Não é sempre fácil, sorrir. Há dias em que pode ser a coisa mais difícil, e há dias em que pode ser e é uma espécie de tarefa. Mas sorrir não é só uma contração de músculos. Sorrir é uma filosofia. Assim como viver.

 

 

 

"Querido/a Estranho/a,

Há tantas pessoas no mundo que acordam com um olhar carregado e a alma afogada... e talvez isso aconteça porque se esqueceram de como se sorri, e talvez tu sejas uma dessas pessoas.

Vês o mundo por tudo o que ele é, e por tudo o que não é. O que deves fazer é escolher ver o mundo da forma que desejas que ele seja para que cada dia represente uma nova aventura.

Tenta passar a acordar com um sorriso, mantém um espírito positivo, torna os teus sonhos realidade. Faz aquilo que te faz feliz e pratica uma boa ação - deixa uma notinha positiva ou ajuda alguém a atravessar a estrada; é fácil fazer algo pequeno que tenha um grande significado.

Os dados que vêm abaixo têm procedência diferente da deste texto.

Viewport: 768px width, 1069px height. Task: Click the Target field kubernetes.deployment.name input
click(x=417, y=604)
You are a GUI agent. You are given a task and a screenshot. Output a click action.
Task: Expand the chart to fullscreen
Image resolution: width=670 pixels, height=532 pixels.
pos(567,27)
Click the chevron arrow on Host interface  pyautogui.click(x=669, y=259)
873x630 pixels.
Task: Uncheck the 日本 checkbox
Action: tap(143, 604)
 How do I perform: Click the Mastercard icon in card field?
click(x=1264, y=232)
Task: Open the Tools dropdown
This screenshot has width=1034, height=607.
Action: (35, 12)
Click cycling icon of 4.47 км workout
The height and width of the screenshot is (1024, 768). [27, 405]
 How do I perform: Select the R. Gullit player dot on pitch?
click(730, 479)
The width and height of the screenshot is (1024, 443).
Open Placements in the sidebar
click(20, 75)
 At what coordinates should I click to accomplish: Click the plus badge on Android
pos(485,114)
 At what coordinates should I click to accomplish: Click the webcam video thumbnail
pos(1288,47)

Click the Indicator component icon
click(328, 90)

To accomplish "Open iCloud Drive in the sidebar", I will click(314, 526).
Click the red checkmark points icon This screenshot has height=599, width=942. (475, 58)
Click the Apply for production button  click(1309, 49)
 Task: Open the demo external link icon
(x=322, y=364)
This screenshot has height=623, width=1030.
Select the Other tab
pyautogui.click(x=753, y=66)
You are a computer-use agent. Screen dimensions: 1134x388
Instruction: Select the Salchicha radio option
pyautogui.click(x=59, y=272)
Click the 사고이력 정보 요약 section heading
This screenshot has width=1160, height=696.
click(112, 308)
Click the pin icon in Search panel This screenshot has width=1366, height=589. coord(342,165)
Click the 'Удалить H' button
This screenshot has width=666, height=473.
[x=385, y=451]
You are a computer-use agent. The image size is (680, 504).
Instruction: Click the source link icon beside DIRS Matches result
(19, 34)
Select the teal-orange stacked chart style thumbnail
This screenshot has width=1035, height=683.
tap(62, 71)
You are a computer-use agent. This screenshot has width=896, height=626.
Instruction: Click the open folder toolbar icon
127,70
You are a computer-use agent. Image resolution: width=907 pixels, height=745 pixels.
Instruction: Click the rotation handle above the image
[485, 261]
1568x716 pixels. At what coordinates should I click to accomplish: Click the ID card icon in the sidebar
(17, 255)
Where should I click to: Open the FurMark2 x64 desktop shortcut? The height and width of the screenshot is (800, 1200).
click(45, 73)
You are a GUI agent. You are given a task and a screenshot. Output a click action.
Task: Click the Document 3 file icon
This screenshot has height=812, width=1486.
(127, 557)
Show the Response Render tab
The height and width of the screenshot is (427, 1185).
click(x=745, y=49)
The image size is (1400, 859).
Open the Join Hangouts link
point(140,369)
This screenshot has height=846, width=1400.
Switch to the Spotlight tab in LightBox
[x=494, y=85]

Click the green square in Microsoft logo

Acima de tudo, nunca te esqueças de quem és, e não tentes ser outra pessoa. Não estás sozinho/a. Há tantas pessoas que mudam e se esforçam tanto para serem o que os outros querem... ÚNICO/A - é o que tu és. Por isso tenho um objetivo para ti e para hoje: faz um amigo novo e mostra-lhe o que realmente és - prometo que vais surpreender-te.

 

 

De uma estranha que se preocupa contigo"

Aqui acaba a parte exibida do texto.